Guest post courtesy of SignUpGenius
Preparing for college can feel like a daunting task for both students and parents. No matter where you are in the timeline — from starting your first college tour list to packing for the first semester move — we have tips that will help simplify the process.
Getting Started: College Tours + Talking to College Reps
Make the most of your college campus tour by doing more than just following the guide around. Here are a few extra steps you can take:
- Find a student at the university (ask around to find an old family friend, cousin or recommended mutual friend) who can have a meal with you between sessions and answer your questions about the school. They will be able to give you a personal view!
- Sit in on a class. One class does not an entire college make, but it’ll give you an idea of typical classwork and the environment of the college.
- Explore the town. Many universities are near college towns, so get off campus and walk around a bit. You’ll probably hang out on weekends or even get a job in town once you start college.
It’s important to talk to representatives from schools you’re interested in to see if their institution is a good fit for you. You’ve got to be smart with those application fees! Ask a variety of questions — related to their admissions, academics, campus life, financial aid and alumni:
- What scholarships are available?
- How do students get around campus?
- What do students like to do in their spare time?

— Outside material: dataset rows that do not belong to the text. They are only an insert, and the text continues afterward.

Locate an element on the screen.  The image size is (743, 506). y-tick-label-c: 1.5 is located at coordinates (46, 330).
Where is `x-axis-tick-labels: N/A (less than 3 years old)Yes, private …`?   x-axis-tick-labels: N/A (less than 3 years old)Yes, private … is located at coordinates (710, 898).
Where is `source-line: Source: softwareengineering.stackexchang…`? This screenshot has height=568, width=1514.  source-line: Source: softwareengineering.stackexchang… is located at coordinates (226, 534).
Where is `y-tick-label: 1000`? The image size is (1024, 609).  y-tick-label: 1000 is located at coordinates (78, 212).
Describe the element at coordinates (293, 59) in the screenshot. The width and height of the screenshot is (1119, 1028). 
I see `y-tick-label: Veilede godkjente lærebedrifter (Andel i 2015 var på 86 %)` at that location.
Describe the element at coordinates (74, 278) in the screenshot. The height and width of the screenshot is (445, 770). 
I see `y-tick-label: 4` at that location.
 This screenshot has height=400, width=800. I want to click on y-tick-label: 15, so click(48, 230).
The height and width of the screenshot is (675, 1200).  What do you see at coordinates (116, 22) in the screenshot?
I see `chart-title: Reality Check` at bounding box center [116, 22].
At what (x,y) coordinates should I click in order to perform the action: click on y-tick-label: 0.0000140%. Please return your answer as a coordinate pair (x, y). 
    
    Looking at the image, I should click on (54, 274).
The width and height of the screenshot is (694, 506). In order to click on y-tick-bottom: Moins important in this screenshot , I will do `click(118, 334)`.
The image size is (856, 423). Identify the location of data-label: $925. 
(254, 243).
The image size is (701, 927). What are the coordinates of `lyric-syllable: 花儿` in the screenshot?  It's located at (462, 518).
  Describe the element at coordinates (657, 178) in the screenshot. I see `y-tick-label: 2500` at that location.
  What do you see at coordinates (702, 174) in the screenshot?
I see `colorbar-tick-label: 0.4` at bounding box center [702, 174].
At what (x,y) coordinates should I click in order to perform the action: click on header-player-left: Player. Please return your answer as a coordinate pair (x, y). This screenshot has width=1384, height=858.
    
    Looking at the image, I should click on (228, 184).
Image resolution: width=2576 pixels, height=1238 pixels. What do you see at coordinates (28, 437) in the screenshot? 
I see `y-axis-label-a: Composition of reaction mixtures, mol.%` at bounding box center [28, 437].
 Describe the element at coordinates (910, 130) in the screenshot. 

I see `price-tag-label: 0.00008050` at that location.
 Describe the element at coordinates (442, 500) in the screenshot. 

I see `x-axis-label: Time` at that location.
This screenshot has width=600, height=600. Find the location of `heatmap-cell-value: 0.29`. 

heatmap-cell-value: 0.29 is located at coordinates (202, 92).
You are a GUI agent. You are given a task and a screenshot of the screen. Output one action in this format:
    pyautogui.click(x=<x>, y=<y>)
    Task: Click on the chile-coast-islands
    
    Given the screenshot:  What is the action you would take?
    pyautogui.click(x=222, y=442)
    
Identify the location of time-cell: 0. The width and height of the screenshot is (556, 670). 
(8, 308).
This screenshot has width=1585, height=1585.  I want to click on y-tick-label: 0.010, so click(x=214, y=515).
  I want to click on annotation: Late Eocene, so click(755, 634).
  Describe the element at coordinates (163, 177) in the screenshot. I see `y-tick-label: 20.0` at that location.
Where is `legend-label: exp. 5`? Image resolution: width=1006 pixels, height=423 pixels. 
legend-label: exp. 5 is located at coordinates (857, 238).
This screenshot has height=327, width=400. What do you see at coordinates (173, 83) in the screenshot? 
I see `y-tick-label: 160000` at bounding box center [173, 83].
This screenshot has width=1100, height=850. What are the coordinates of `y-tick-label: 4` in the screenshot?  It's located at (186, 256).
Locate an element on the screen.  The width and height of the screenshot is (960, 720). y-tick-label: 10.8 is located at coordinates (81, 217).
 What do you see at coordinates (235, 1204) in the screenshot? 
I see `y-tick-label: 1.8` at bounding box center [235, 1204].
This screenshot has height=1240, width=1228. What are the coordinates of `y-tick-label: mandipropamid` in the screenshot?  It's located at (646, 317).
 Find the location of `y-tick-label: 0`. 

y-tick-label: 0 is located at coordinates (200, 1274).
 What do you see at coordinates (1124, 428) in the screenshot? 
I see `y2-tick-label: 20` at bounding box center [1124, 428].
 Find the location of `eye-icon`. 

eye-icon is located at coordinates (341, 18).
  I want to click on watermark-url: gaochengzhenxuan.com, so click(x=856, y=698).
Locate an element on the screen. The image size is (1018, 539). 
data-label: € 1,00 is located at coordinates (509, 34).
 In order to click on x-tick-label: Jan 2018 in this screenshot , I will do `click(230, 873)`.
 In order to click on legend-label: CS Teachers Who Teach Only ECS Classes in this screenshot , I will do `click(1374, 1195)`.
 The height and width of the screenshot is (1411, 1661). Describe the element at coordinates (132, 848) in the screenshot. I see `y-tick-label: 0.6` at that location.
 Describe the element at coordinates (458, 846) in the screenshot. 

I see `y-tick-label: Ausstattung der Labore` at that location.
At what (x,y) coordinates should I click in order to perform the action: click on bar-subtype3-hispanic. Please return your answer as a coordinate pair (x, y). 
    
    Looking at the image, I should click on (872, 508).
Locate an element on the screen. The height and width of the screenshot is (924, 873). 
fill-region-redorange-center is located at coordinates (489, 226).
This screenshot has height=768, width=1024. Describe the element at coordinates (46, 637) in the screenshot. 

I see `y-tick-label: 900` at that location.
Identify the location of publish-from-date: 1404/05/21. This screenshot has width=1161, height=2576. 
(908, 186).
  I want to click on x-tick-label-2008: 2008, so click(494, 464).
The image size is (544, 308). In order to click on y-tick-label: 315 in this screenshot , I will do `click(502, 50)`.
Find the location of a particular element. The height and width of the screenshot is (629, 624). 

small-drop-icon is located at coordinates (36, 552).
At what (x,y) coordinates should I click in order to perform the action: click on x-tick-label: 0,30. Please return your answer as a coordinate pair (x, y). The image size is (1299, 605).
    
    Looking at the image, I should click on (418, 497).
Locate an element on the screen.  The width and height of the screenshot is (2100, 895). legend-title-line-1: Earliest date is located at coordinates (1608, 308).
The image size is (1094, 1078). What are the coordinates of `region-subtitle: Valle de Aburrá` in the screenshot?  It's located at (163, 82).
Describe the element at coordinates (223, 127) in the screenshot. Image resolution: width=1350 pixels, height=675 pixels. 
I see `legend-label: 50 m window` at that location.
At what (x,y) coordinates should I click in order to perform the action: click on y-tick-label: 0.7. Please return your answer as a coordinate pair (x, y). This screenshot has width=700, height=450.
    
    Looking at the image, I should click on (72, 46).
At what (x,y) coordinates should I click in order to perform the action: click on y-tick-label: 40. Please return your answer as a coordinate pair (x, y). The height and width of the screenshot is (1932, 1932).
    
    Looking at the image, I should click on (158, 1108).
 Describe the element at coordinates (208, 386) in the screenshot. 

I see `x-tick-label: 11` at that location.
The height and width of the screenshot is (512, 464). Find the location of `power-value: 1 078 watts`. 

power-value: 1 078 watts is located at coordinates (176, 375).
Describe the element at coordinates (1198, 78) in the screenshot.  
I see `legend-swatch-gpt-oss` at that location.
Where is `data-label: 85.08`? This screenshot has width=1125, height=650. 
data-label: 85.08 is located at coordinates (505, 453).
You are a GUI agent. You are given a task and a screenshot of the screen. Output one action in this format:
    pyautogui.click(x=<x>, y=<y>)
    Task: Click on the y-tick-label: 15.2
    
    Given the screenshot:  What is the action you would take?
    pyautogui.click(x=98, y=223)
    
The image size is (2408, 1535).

- What career services are offered?
- What types of jobs do people get with my major?
The Application Process: Essay Prompts + Interview Questions
As you narrow down your list of schools, it’s time to start thinking about those applications. College admissions essays are your chance to give the university an idea of your voice and the value you will bring to their campus. Here’s an example of a prompt and how to answer it:
- Tell us about a time where you challenged your pre-existing worldview. Why? Would you do this again?
Choose a time that you were able to listen to perspectives different from yours with respect and maturity. Demonstrate that you are able to learn from others. This can give colleges an idea of both your ability to engage in complex ideological issues and your character and humility.
After the essays come the interviews. Think of an interview more as an interesting conversation rather than a series of probing questions. They can often turn out to be fun! Do your research and prepare answers to some common interview questions so you walk in confident:
- What have you read recently that has impacted or changed how you saw the world?
- What makes you different from other students?
- What is an area of weakness for you in school and how have you overcome it?
After the Acceptance Letter: Roommate Searching + Packing Ideas
You’ve made it through and are headed to college. Congrats! Next step: finding the right roommate. Remember to ask any potential roomie specific questions like these:
- Do you like to keep your space clean?
- Do you plan on studying in the room or on campus?
- Are you planning on going out/partying in college?
- Are you an introvert or an extrovert?
As you start preparing for the move to campus, use a college packing list to check everything off. A few staples you’ll need include good walking shoes, bedding, a laundry basket and shower shoes.
Connecting on Campus: First Semester Tips + Getting to Know People
So, you’re on campus and are now a college-level scholar. The transition to college life may be the most exciting thing in the world to you or it can feel really tough and lonely. Or a mix of both! Those feelings are completely normal. Here are some survival tips for your first year on campus:
- It can be hard to focus on one task in college. Finishing a paper seems extra hard when you’d much rather head to the frozen yogurt place. Silence your phone, put in earbuds and say: “After I have typed 300 words, I will go hang out with my hall mates for 30 minutes.”
- Be aware that depression is incredibly common on college campuses. If you or a friend stops eating, stops going to class or shows any serious emotional distress, talk to an RA, professor or counselor. Your campus is filled with people who want to help!
- People on your hall may be your first friends in college. Get to know them and find some who share your interests. Ask a few fun “getting to know you” questions to get beyond the typical “What’s your major?” and “Where are you from?”
Bonus tip for parents: send your newly minted college student a creative care package! Ideas like these will help ease the transition and remind them how loved they are:
- Homemade slices of favorite cake, double wrapped for freshness
- Handmade “miss-you” card from a sibling
- Cold medicine, lip balm, hand lotion
There is no formula to perfectly prepare for college. However, the most successful college students know that they won’t ace college on their own! Set yourself up for a fun, formative season of growth with these tips — and with a strong support system of family, teachers, mentors and friends.